» Exercise directions
Output exactly the lines from the line that has "You are a GUI" through the last line of the data below, with no pictures.

» Information supplied
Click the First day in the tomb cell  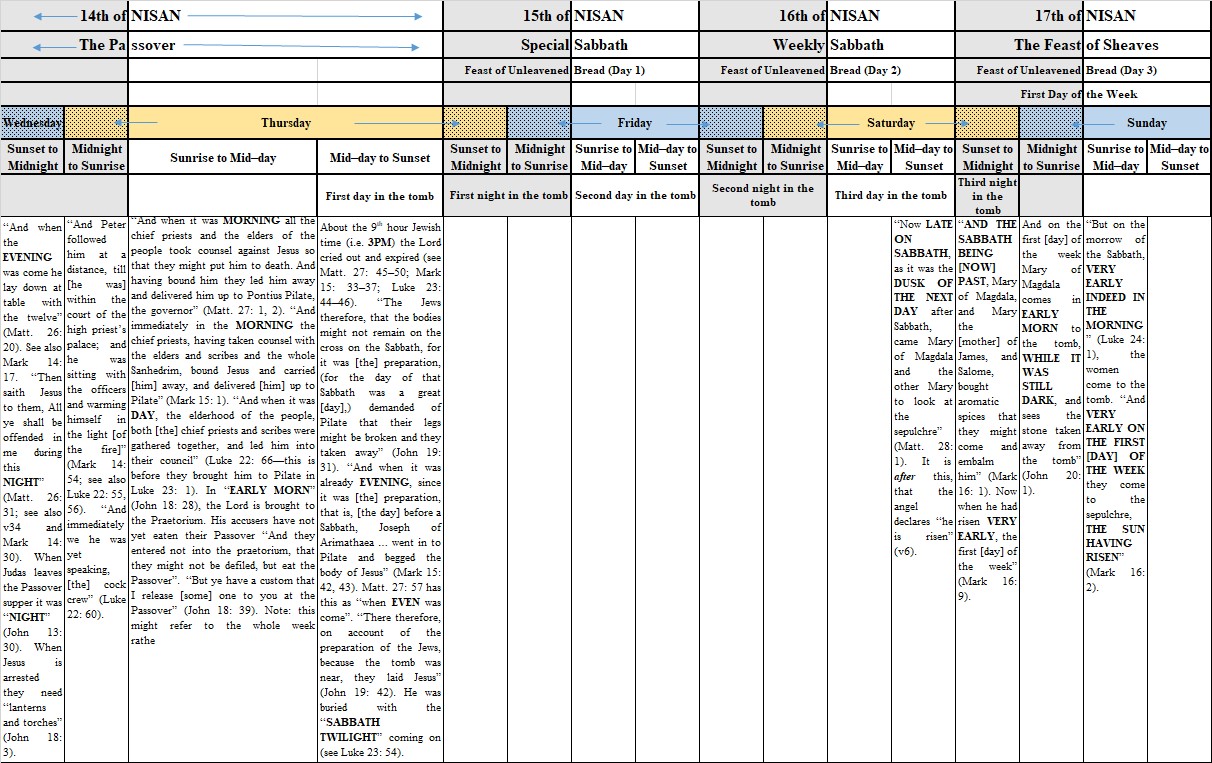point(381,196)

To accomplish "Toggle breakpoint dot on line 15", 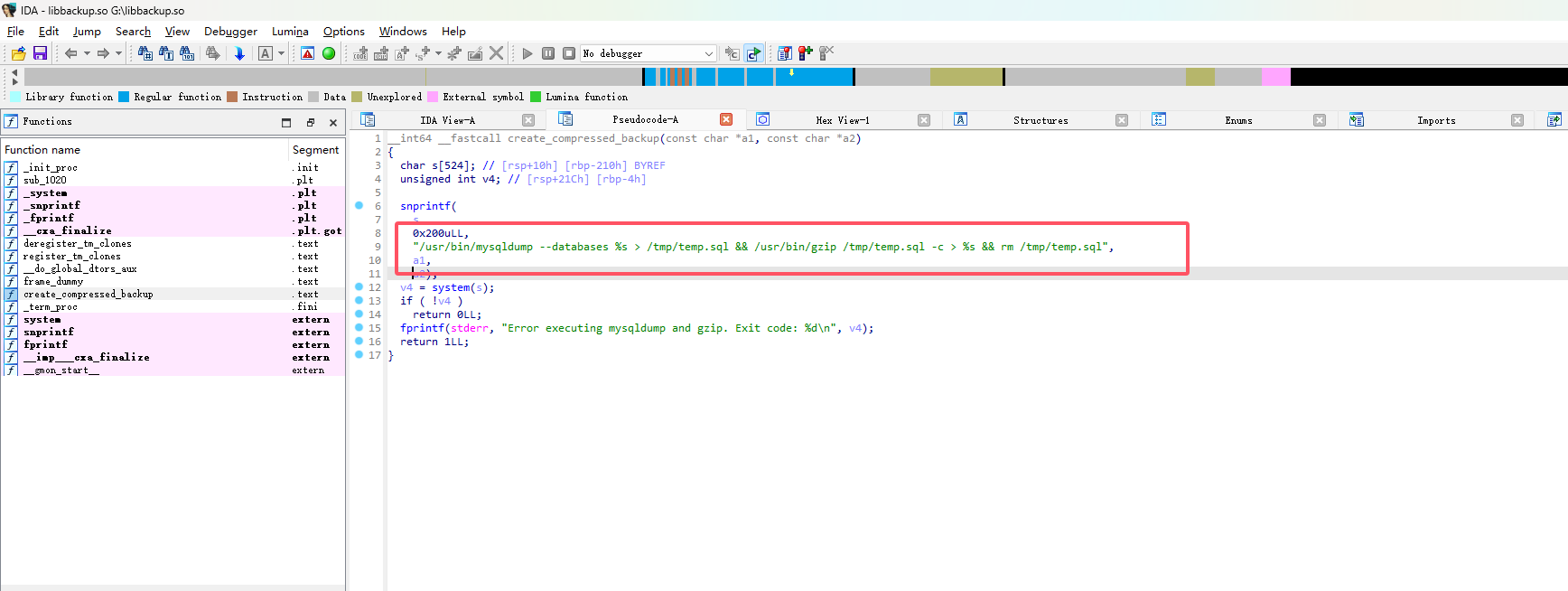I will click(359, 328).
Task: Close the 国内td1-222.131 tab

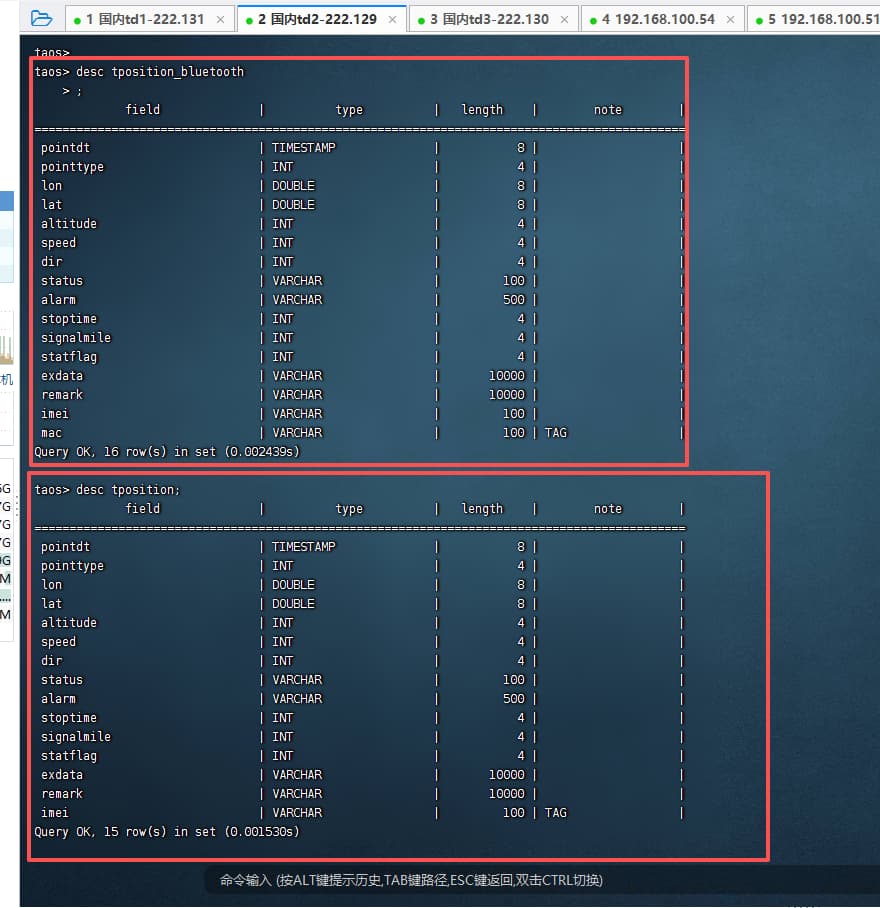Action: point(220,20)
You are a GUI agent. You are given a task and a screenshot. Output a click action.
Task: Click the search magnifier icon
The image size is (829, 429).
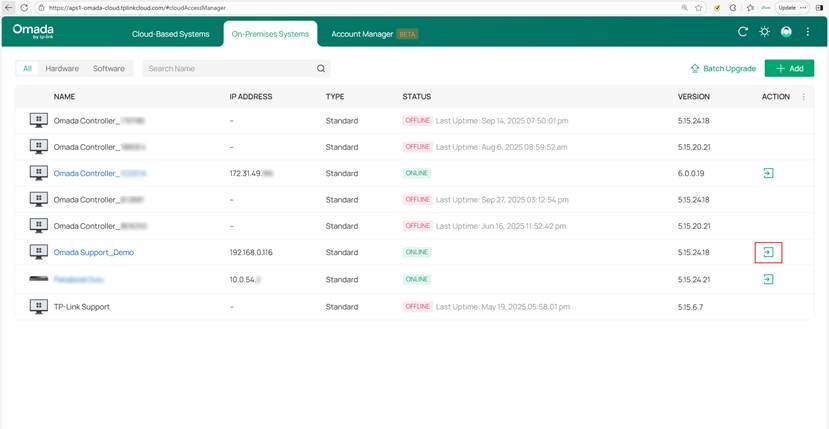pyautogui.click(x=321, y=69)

» Worked solution
You are a GUI agent. You are given a task and a screenshot. Output a click action.
Task: Click the search magnifier icon
The image size is (829, 429).
pyautogui.click(x=321, y=69)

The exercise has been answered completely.